Bug 180366

Summary: We need to leave room on the top of the stack for the FTL TailCall slow path so it doesn't overwrite things we want to retrieve when doing a stack walk when throwing an exception
Product: WebKit Reporter: Saam Barati <saam>
Component: JavaScriptCoreAssignee: Saam Barati <saam>
Status: RESOLVED FIXED    
Severity: Normal CC: benjamin, commit-queue, fpizlo, ggaren, gskachkov, jfbastien, keith_miller, mark.lam, msaboff, rmorisset, ticaiolima, webkit-bug-importer, ysuzuki
Priority: P2 Keywords: InRadar
Version: Safari Technology Preview   
Hardware: Unspecified   
OS: Unspecified   
Attachments:
Description Flags
patch
msaboff: review+
patch for landing none

Description Saam Barati 2017-12-04 11:08:30 PST
Otherwise, the slow path branch will overwrite things on the stack before calling into the slow path C call. Once we're in the C call, we realize we're actually going to throw an exception because we're trying to call something that isn't callable. Then we'll throw an exception, which does a stack walk. This stack walk will read the stack to recover the callee of inlined frames, which might have been overwritten with garbage already.
Comment 1 Saam Barati 2017-12-04 11:09:02 PST
I'm wondering if this is needed in the DFG as well. I suspect it is, but I have yet to prove it with a crashing test.
Comment 2 Saam Barati 2017-12-04 11:10:05 PST
<rdar://problem/35685877>
Comment 3 Saam Barati 2017-12-04 11:15:57 PST
(In reply to Saam Barati from comment #1)
> I'm wondering if this is needed in the DFG as well. I suspect it is, but I
> have yet to prove it with a crashing test.

The DFG already handles exactly this via Graph's m_parameterSlots which tracks the maximum outgoing call parameter count.
Comment 4 Saam Barati 2017-12-04 11:46:06 PST
Created attachment 328368 [details]
patch
Comment 5 Mark Lam 2017-12-04 12:00:57 PST
Comment on attachment 328368 [details]
patch

View in context: https://bugs.webkit.org/attachment.cgi?id=328368&action=review

> Source/JavaScriptCore/ftl/FTLLowerDFGToB3.cpp:6994
> +        m_proc.requestCallArgAreaSizeInBytes(
> +            WTF::roundUpToMultipleOf(stackAlignmentBytes(), (CallFrame::headerSizeInRegisters + numArgs) * sizeof(EncodedJSValue)));

AirCode::requestCallArgAreaSizeInBytes() already takes care of aligning to stackAlignmentBytes().  So, no need to do that here.
Comment 6 Saam Barati 2017-12-04 12:15:44 PST
Comment on attachment 328368 [details]
patch

View in context: https://bugs.webkit.org/attachment.cgi?id=328368&action=review

>> Source/JavaScriptCore/ftl/FTLLowerDFGToB3.cpp:6994
>> +            WTF::roundUpToMultipleOf(stackAlignmentBytes(), (CallFrame::headerSizeInRegisters + numArgs) * sizeof(EncodedJSValue)));
> 
> AirCode::requestCallArgAreaSizeInBytes() already takes care of aligning to stackAlignmentBytes().  So, no need to do that here.

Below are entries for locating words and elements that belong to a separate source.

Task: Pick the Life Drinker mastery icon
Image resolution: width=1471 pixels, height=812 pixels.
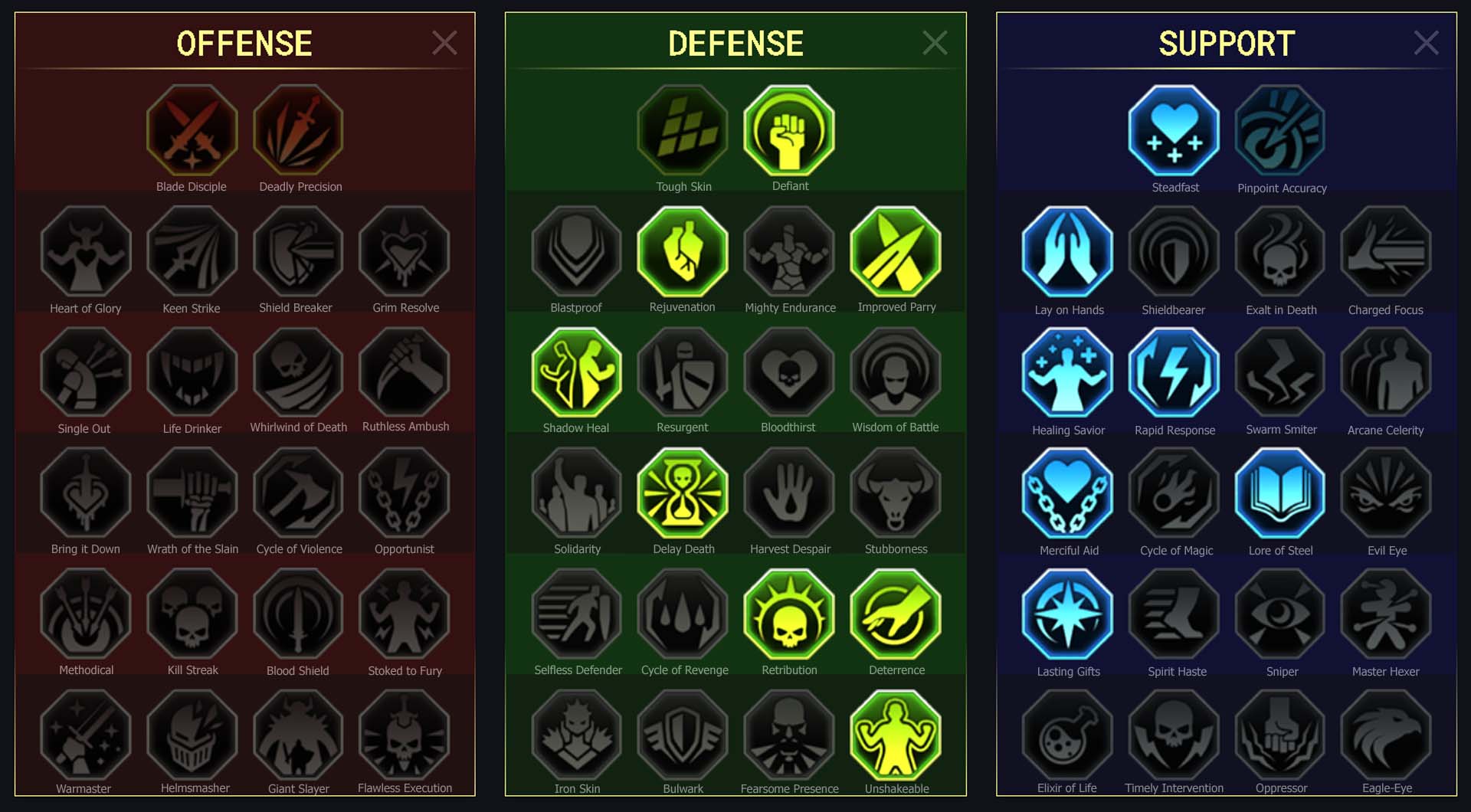Action: (192, 372)

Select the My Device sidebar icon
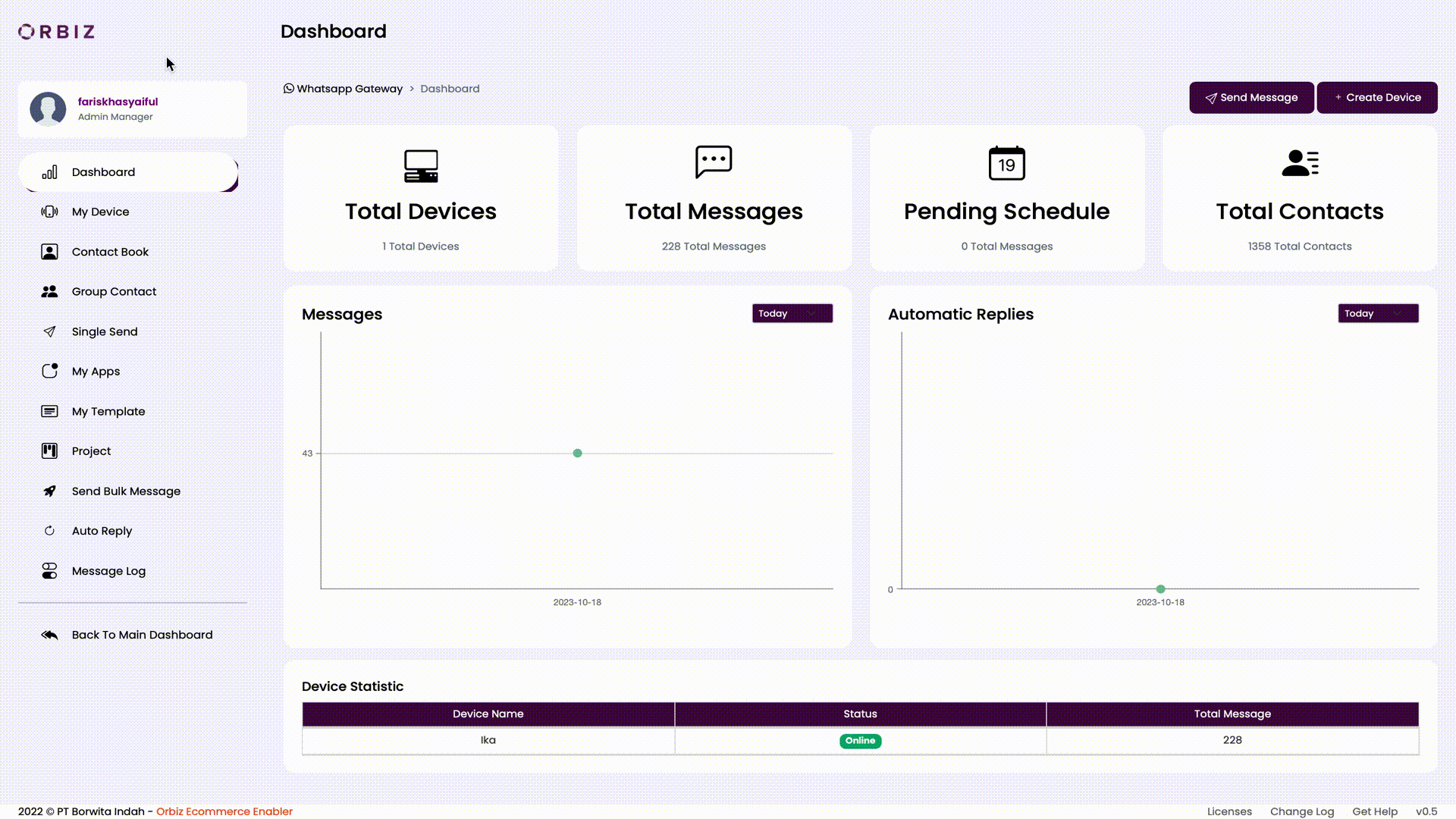click(x=49, y=212)
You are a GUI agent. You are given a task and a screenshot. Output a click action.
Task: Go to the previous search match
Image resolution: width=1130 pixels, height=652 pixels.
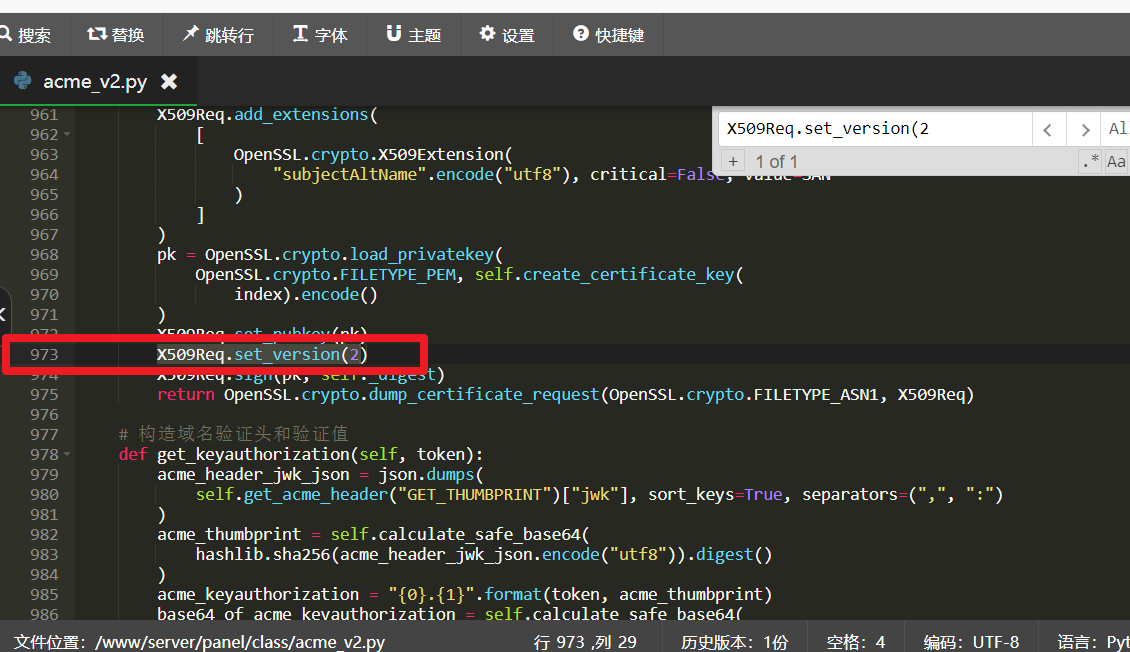1048,129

I'm going to keep the rounding in to stay consistent w/ other places that do this in FTLLower
Comment 7 Michael Saboff 2017-12-04 12:33:26 PST
Comment on attachment 328368 [details]
patch

r=me
Comment 8 Saam Barati 2017-12-04 12:39:10 PST
Created attachment 328376 [details]
patch for landing
Comment 9 WebKit Commit Bot 2017-12-04 14:00:27 PST
Comment on attachment 328376 [details]
patch for landing

Clearing flags on attachment: 328376

Committed r225492: <https://trac.webkit.org/changeset/225492>
Comment 10 WebKit Commit Bot 2017-12-04 14:00:29 PST
All reviewed patches have been landed.  Closing bug.